« ETOUFFEE ». Livre-témoignage de Sophie Ducrey, victime d’un prêtre de la Communauté Saint Jean

Lundi 2 septembre 2019

Interview de Sophie Ducrey pour la sortie de son livre « ETOUFFEE », le 5 septembre, aux éditions Tallandier.

« A 16 ans, […] elle rencontre la communauté Saint-Jean, fleuron du renouveau catholique de la ‘génération Jean-Paul II’. Ayant de fortes aspirations spirituelles, elle se confie à un prêtre qui va devenir son accompagnateur. Elle témoigne ici de l’emprise psychologique dans laquelle elle va tomber, ainsi que des abus sexuels subis à partir de sa majorité. Il lui faudra près de quinze ans pour entamer des démarches afin de faire reconnaître la violence des actes dont elle a été victime. Au sein de la communauté Saint-Jean et de la hiérarchie de l’Église, elle subit une loi du silence dont elle montre, de manière précise et avec une rare acuité, la mécanique implacable […] » François Maillot, éditeur.

Pourquoi avoir choisi le titre « étouffée » pour votre livre ?

C’est mon éditeur, François Maillot, qui l’a choisi et je le trouve très juste, car l’abus sexuel dont il est question est un crime silencieux et inaudible, par l’entourage, par la victime et même par l’abuseur.
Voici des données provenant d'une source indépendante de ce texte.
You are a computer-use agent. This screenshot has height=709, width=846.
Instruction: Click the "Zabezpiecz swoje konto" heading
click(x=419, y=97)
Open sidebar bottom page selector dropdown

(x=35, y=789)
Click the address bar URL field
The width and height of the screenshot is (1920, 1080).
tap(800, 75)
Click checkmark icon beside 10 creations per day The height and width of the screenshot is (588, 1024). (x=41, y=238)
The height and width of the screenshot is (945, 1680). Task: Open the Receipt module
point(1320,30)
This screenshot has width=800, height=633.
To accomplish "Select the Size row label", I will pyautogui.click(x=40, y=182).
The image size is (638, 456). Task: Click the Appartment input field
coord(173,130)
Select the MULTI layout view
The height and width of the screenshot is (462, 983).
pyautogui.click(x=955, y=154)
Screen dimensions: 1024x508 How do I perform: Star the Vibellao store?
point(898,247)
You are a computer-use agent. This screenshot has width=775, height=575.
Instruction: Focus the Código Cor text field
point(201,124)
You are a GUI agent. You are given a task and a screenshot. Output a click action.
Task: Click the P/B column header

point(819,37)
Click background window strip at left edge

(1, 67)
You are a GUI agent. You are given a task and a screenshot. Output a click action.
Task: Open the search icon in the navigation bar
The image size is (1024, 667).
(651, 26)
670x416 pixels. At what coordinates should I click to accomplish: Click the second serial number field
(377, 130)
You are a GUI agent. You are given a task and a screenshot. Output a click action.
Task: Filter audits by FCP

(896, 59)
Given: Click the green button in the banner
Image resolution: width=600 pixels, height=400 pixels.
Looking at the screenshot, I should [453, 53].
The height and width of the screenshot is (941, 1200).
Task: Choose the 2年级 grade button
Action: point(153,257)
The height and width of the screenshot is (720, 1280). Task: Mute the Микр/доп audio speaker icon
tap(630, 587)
De plus, il réclame pour se faire que la liberté de conscience soit préalablement étouffée.

C’est cela dont mon livre parle : comment se passe une mise sous emprise au point que le déni des abus puisse perdurer autant d’années et comment se déroule surtout, de façon très clonée, la mise sous emprise dans la communauté Saint-Jean. On est ici dans un système abusif mis en place par le fondateur. La victime qui entre dans la communauté souvent toute jeune, donc consacrée comme oblate ou religieuse (femme ou homme), ne peut pas s’imaginer que si tous les plus anciens de la communauté, y compris le saint fondateur adulé, approuvent et justifient ce qu’il se passe, il puisse y avoir erreur. Elle est ferrée.

Elle l’est d’autant plus qu’on est dans un contexte religieux. En effet, mon histoire montre comment le psychologique peut se servir du spirituel pour rendre cette emprise encore plus profonde et tenace. Car il s’agit de Dieu quand-même au cœur de l’affaire, et le prêtre abuseur est considéré comme ne vivant plus par lui-même ; c’est le Christ qui vit en lui.

Votre livre est-il un reproche adressé au cléricalisme ?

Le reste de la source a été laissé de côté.